Re: [PATCH for v4.9 LTS 86/87] net: account for current skb length when deciding about UFO
From: Michal Kubecek
Date: Sat Jul 15 2017 - 04:57:04 EST
On Sat, Jul 15, 2017 at 01:26:27AM +0000, Levin, Alexander (Sasha Levin) wrote:
> From: Michal Kubeček <mkubecek@xxxxxxx>
>
> [ Upstream commit a5cb659bbc1c8644efa0c3138a757a1e432a4880 ]
>
> Our customer encountered stuck NFS writes for blocks starting at specific
> offsets w.r.t. page boundary caused by networking stack sending packets via
> UFO enabled device with wrong checksum. The problem can be reproduced by
> composing a long UDP datagram from multiple parts using MSG_MORE flag:
>
> sendto(sd, buff, 1000, MSG_MORE, ...);
> sendto(sd, buff, 1000, MSG_MORE, ...);
> sendto(sd, buff, 3000, 0, ...);
>
> Assume this packet is to be routed via a device with MTU 1500 and
> NETIF_F_UFO enabled. When second sendto() gets into __ip_append_data(),
> this condition is tested (among others) to decide whether to call
> ip_ufo_append_data():
>
> ((length + fragheaderlen) > mtu) || (skb && skb_is_gso(skb))
>
> At the moment, we already have skb with 1028 bytes of data which is not
> marked for GSO so that the test is false (fragheaderlen is usually 20).

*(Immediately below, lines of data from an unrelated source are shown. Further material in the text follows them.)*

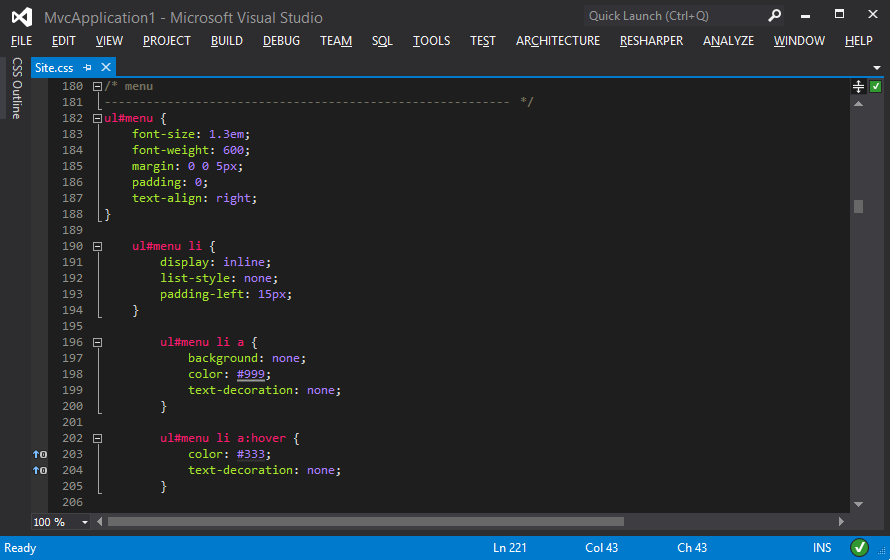Open the ARCHITECTURE menu
Viewport: 890px width, 560px height.
click(557, 41)
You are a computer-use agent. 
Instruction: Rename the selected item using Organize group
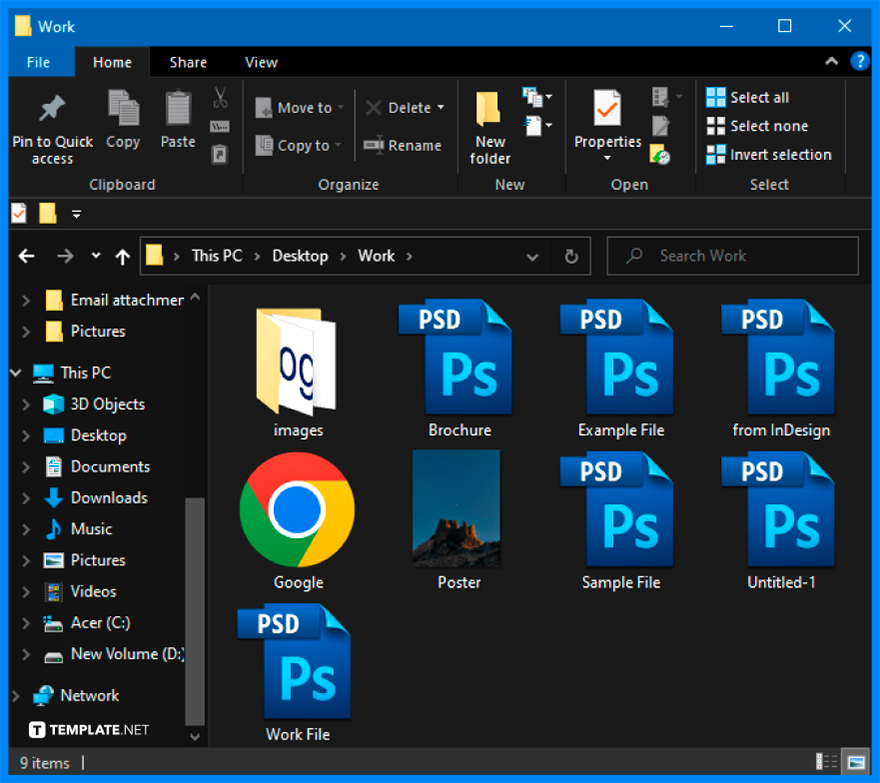click(x=404, y=145)
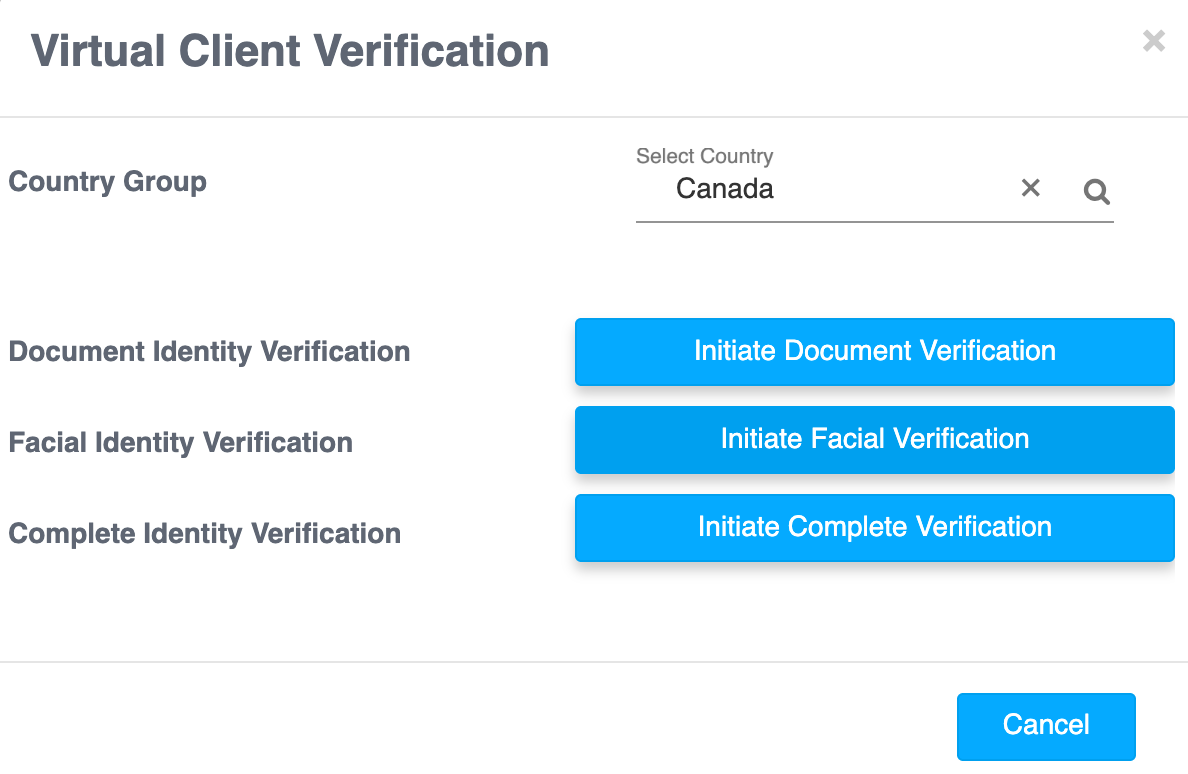This screenshot has height=774, width=1188.
Task: Select the Document Identity Verification label
Action: [209, 352]
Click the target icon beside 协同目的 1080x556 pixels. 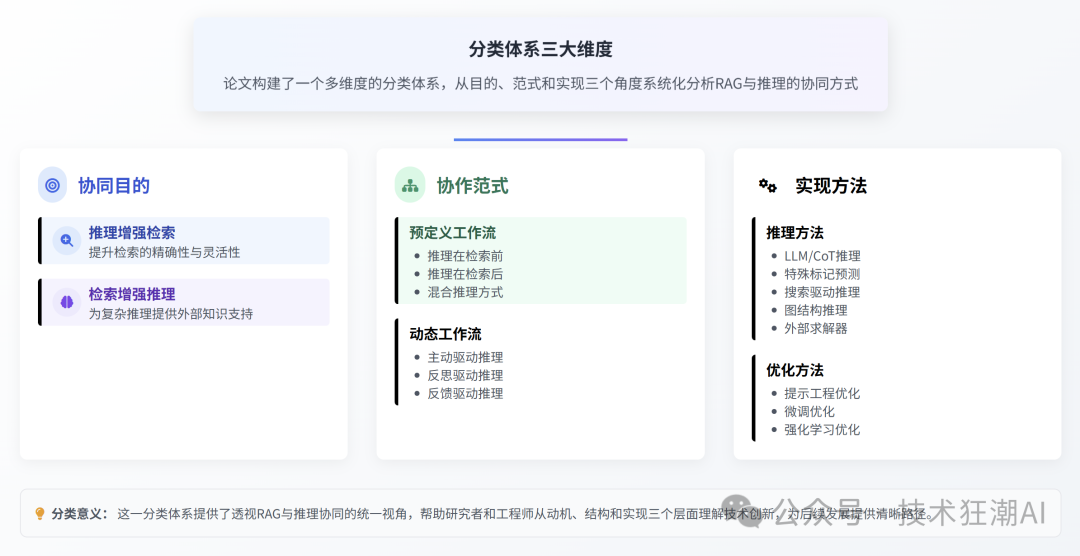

> Thus we append second 1000 bytes to this skb without invoking UFO. Third
> sendto(), however, has sufficient length to trigger the UFO path so that we
> end up with non-UFO skb followed by a UFO one. Later on, udp_send_skb()
> uses udp_csum() to calculate the checksum but that assumes all fragments
> have correct checksum in skb->csum which is not true for UFO fragments.
>
> When checking against MTU, we need to add skb->len to length of new segment
> if we already have a partially filled skb and fragheaderlen only if there
> isn't one.
>
> In the IPv6 case, skb can only be null if this is the first segment so that
> we have to use headersize (length of the first IPv6 header) rather than
> fragheaderlen (length of IPv6 header of further fragments) for skb == NULL.
>
> Fixes: e89e9cf539a2 ("[IPv4/IPv6]: UFO Scatter-gather approach")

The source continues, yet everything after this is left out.